Not because they are lying. But because the decision usually happens before words.
Modern neuroscience keeps repeating the same idea in different ways: a very large part of our decisions — often quoted around 90% or more — are driven by subconscious processes. Emotion, memory, habit, familiarity, fear, and social signals do the heavy lifting. Logic mostly arrives later, to explain the decision in a socially acceptable way.
This creates a strange situation.
Marketing research is built on what people can explain.
But buying decisions are built on things people can’t see inside themselves.
This is why you can run perfect surveys, get “clear” feedback, build exactly what people said they wanted… and still fail.
Neuromarketing exists because of this gap.
Not as a magic trick. Not as mind control. But as a serious attempt to answer a simple question:
What is actually happening in the brain when someone looks at a product, a price, a website, or an ad?

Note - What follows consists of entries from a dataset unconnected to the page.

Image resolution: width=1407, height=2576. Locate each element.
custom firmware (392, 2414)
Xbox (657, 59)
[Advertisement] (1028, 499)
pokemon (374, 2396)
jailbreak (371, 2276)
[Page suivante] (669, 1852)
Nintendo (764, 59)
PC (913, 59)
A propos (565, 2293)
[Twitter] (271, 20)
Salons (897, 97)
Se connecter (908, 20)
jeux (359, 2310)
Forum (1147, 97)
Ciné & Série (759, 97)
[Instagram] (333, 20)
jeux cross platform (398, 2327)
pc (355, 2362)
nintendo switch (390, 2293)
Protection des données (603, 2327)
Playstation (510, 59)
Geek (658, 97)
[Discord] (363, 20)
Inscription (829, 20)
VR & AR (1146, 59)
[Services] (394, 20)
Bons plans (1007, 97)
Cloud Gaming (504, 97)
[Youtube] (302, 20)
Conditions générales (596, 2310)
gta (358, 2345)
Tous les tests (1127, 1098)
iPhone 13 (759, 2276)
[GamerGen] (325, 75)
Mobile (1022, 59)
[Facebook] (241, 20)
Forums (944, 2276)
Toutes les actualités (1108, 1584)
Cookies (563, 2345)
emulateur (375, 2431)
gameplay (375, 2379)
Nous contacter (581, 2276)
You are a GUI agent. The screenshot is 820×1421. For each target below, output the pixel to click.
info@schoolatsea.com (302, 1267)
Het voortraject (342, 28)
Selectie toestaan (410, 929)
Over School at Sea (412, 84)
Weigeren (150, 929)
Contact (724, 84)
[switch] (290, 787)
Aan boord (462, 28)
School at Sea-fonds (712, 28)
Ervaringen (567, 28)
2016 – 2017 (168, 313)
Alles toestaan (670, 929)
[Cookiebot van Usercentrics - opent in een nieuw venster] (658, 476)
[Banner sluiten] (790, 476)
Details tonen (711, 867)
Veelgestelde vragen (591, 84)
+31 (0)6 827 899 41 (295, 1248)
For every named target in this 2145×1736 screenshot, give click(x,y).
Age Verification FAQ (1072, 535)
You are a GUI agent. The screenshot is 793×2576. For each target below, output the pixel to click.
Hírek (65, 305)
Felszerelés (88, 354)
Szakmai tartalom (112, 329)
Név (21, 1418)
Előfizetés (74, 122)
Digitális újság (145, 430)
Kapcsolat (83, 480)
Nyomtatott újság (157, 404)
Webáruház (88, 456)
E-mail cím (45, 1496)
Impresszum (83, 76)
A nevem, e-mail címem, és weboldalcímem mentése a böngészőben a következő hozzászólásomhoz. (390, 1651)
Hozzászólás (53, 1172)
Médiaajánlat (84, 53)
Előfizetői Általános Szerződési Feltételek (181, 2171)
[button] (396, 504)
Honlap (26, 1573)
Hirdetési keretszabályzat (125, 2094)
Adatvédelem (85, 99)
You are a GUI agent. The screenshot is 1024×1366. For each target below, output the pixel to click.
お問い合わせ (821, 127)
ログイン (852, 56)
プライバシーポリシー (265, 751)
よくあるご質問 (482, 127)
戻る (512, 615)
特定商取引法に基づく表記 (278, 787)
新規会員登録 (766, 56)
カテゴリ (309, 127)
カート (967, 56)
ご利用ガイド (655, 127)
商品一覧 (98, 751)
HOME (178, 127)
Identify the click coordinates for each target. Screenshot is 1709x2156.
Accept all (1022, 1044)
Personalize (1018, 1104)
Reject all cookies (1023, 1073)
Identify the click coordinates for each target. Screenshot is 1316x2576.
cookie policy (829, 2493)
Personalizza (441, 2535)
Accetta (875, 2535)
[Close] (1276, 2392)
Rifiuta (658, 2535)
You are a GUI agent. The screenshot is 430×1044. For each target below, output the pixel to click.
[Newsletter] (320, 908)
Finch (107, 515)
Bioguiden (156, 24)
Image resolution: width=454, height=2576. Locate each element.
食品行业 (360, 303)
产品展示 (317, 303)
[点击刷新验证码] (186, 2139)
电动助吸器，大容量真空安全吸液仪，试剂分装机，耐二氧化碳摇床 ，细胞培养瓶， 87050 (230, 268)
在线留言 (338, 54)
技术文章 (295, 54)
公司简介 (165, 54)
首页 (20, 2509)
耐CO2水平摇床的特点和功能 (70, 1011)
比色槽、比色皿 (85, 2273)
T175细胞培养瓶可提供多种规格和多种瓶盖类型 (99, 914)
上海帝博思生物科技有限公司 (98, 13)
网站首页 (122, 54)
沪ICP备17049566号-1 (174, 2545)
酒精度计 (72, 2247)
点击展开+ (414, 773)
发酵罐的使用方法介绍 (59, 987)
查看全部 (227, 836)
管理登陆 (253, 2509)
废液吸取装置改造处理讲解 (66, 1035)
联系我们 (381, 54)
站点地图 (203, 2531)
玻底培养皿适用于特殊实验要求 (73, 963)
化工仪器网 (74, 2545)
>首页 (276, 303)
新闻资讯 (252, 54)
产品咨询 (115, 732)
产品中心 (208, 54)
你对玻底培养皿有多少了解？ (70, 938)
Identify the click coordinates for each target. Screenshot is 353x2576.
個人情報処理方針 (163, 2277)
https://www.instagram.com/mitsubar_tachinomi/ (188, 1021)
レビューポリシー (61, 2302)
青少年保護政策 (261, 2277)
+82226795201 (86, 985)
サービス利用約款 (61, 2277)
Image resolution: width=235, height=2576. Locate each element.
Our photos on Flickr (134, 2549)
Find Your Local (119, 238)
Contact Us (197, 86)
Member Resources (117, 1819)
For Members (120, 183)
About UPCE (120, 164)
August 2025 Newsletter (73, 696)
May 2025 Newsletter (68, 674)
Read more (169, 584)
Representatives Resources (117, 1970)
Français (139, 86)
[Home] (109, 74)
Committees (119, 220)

The First Big Mistake: Believing One Tool Can Explain a Human
In the early days of neuromarketing, eye-tracking became popular. And for good reason.
If you can see where people are looking, you can improve layouts, packaging, and ads. You can understand what gets noticed and what gets ignored. Even today, eye-tracking is extremely useful for understanding visual attention.
But attention is not the same thing as emotion.
Imagine this: someone looks at a product on a website for three seconds.
What does that mean?
- Are they interested?
- Are they confused?
- Are they trying to understand the price?
- Are they suspicious?
- Are they comparing it with something else?
The eyes can’t tell you that. They only tell you where someone is looking, not what they feel while looking.
This is where the first big realisation in neuromarketing came from:
No single metric can explain a human decision.
Human decisions are layered.
There is:
- What we notice
- What we feel
- How hard we are thinking
- What we remember
- What we desire
- What we fear
If you measure only one of these, you’re not doing science. You’re guessing with better tools.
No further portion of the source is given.